• **Action item**:
Exactly the lines from the one with "Viewport: 674px width, 637px height." through the final line of the entries, and nothing else, should appear in the answer; no pictures go in it.

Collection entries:
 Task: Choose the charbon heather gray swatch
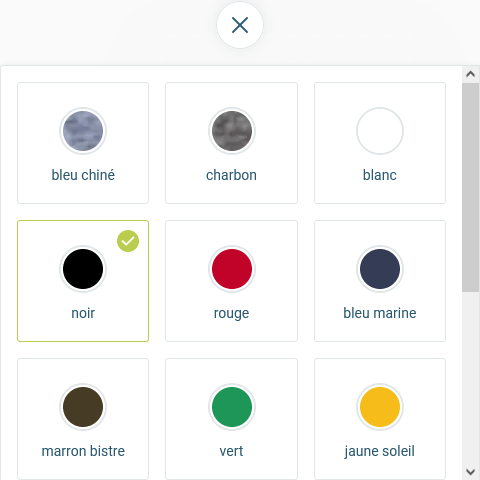tap(232, 131)
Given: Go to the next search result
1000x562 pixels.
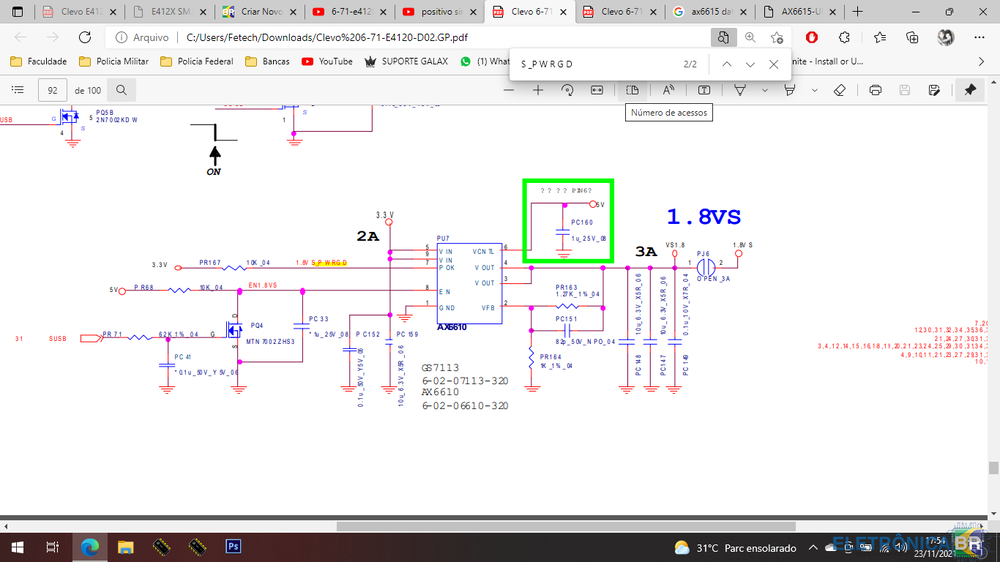Looking at the screenshot, I should (x=750, y=64).
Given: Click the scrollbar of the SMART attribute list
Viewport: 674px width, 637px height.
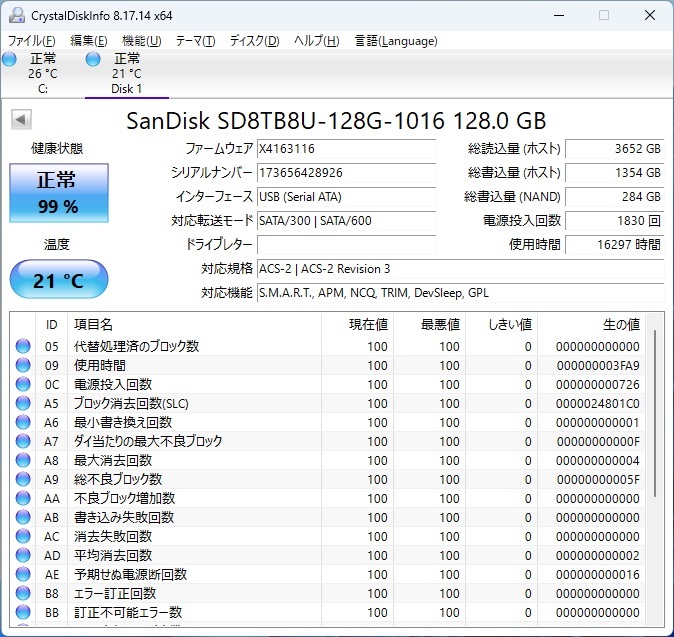Looking at the screenshot, I should (656, 420).

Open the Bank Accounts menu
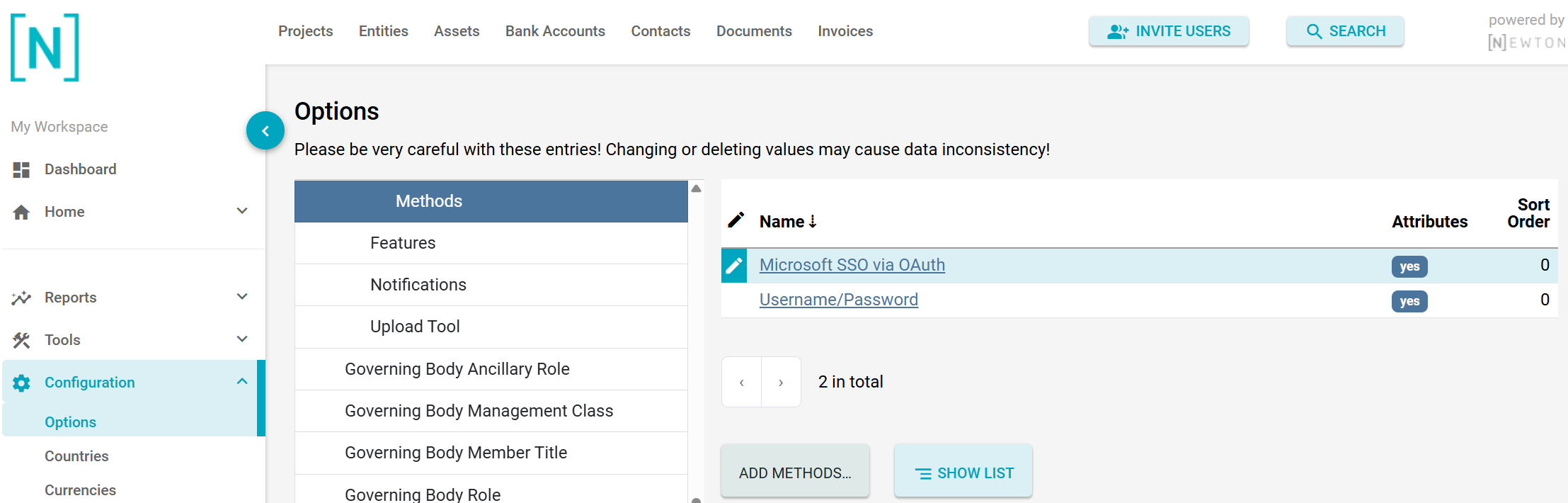click(555, 31)
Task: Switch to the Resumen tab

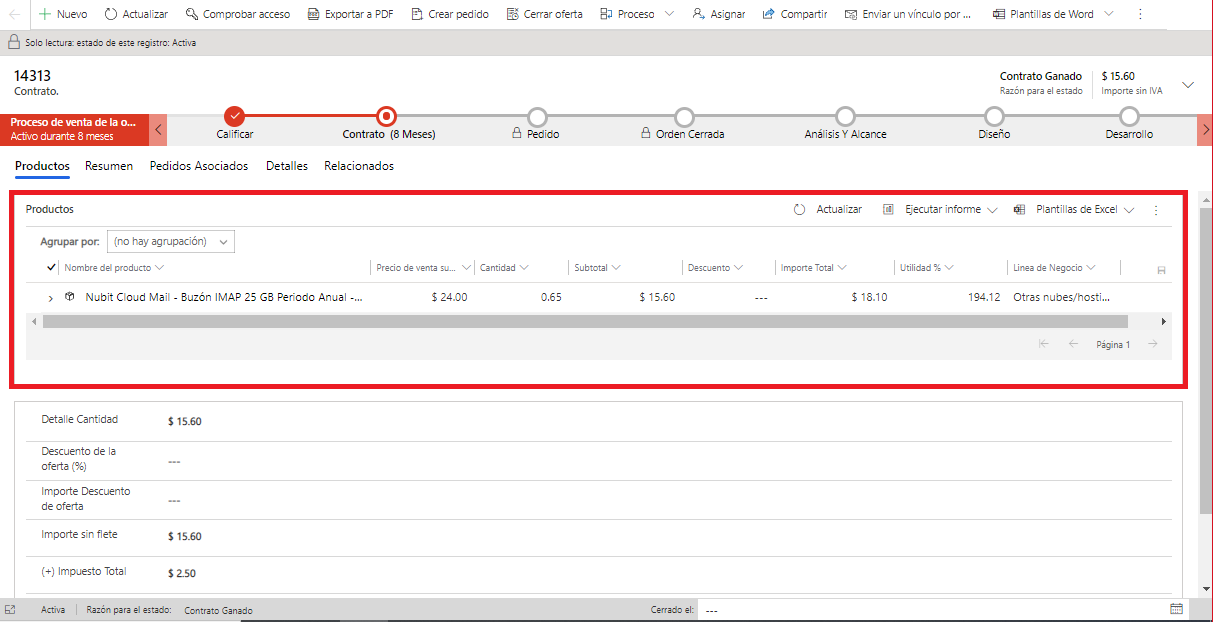Action: point(109,166)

• **Answer space**:
Viewport: 674px width, 637px height.
Looking at the screenshot, I should (656, 420).

Open the Bank Accounts menu
click(555, 31)
Task: Switch to the Resumen tab

Action: point(109,166)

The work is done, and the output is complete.